Digital Release: 3/10/09
Physical Release: 3/31/09
Effin hot. This album kicks ass. I would like to take a minute out to thank the YYY for being consistently awesome on every album. So many artists score badly on their sophomore release, hit the slump, and then on the third release put out a mediocre attempt at correcting the former. Not the YYY. They did a solid job of keeping it rockin’ on every album, and they make a point to do something different. No one can argue that Fever To Tell (the raw and vocally explicit album that this blog is named after) is not some kind of art, punk, rock masterpiece. When Show Your Bones came out in 2006, I believe that most of us were expecting more screaming and wailing from Ms. O, and more screeching guitar murder from Nick, but what we found was something more sophisticated and controlled, but still as emotionally biting as the first. Now, with their third album they have incorporated a bit more of the synth sound that has become so popular in today’s indie/alt music scene. While there is still a hard edge to some tracks, other tracks feature more of a softer sound with ethereal whimsy.

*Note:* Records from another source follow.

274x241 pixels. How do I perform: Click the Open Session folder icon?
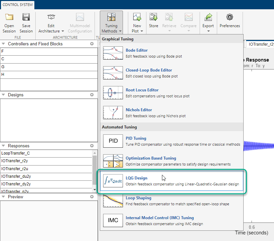pyautogui.click(x=9, y=17)
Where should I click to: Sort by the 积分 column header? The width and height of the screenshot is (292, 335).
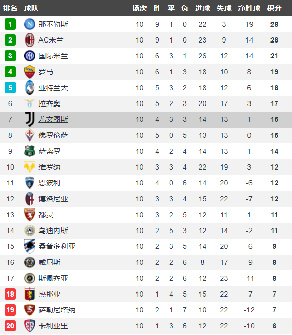tap(274, 8)
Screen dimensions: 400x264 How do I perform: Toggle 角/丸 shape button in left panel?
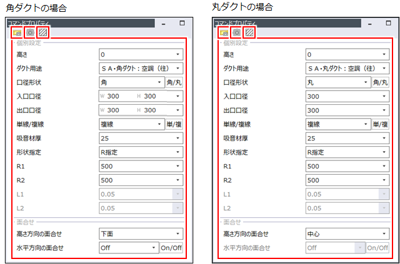[174, 82]
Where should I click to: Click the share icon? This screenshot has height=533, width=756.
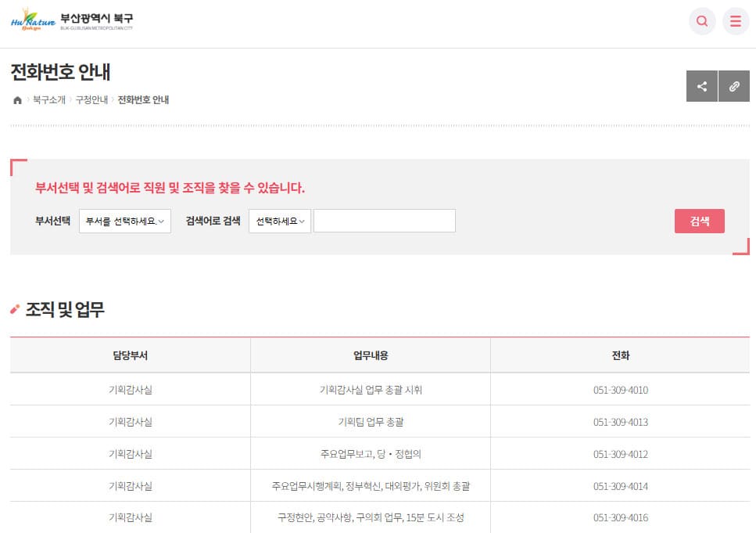coord(701,86)
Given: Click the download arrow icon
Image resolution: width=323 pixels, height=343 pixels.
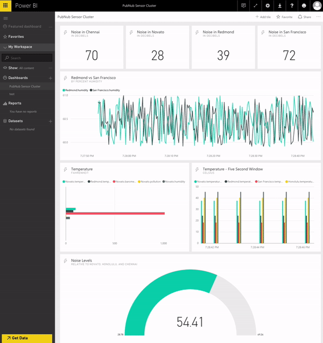Looking at the screenshot, I should tap(280, 5).
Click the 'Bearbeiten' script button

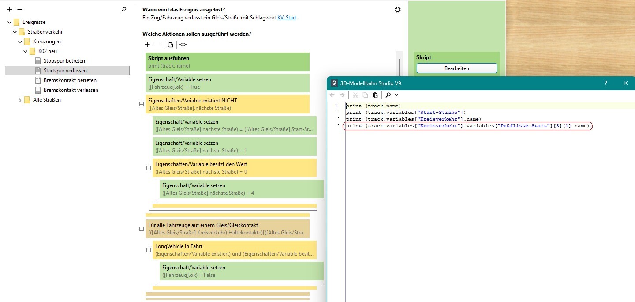(x=456, y=68)
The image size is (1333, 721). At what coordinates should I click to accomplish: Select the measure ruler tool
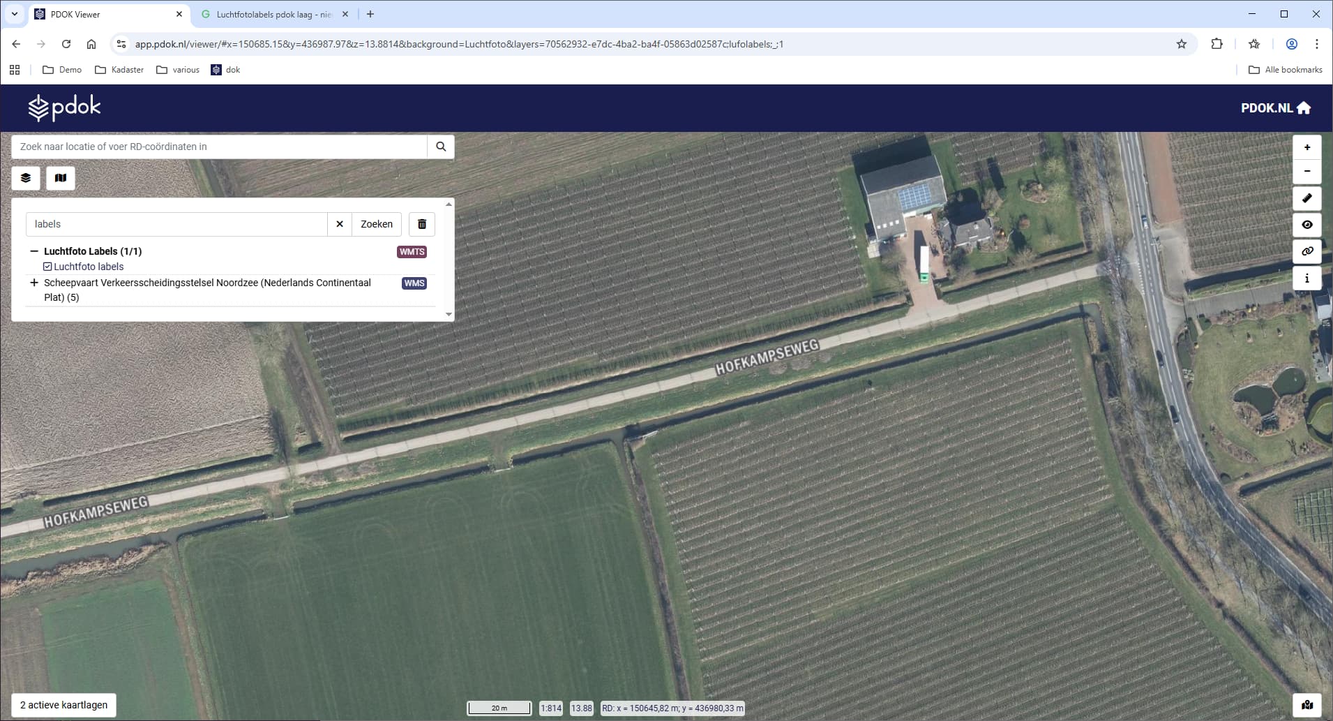(x=1306, y=198)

Tracks like ” Zero”, “Heads Will Roll“, and “Dragon Queen” are 80’s reminiscent, while tracks like “Dull Life”, “Hysteric”, and “Little Shadow” harken back to the previous sound (especially the track “Skeletons” which is like the film version of Titanic doing a rednition of “Maps”. You’ll see). While everything else is kind of in between, and in a really neat new way, it is this combination of old signature plus new influence that every band tries to achieve. Check out the track “Shame and Fortune” to hear a bass line that echoes Suicide’s “Ghostrider“. If you can imagine Suicide inviting Karen O to a disco party, then you pretty much got this album down pat. Pepper in some pathos, and you have the full vision. This album is so good, and such an accomplishment for a band that started as a basement art/punk outfit. Originally, the band was using music as another medium to express their art. They had no intentions of becoming a rock band. What has come out of their organic union has no officially become the Yeah Yeah Yeahs and It’s Blitz! is a triumph of nature.
Favorite Tracks: “Dull Life”, “Hysteric”, and “Heads Will Roll”
Don’t Miss: “Zero”, “Shame and Fortune” and “Skeletons”
Check Out the Album. Click this link for It’s Blitz!
One guarantee I can make is that “Zero” will be in a commercial or film very soon.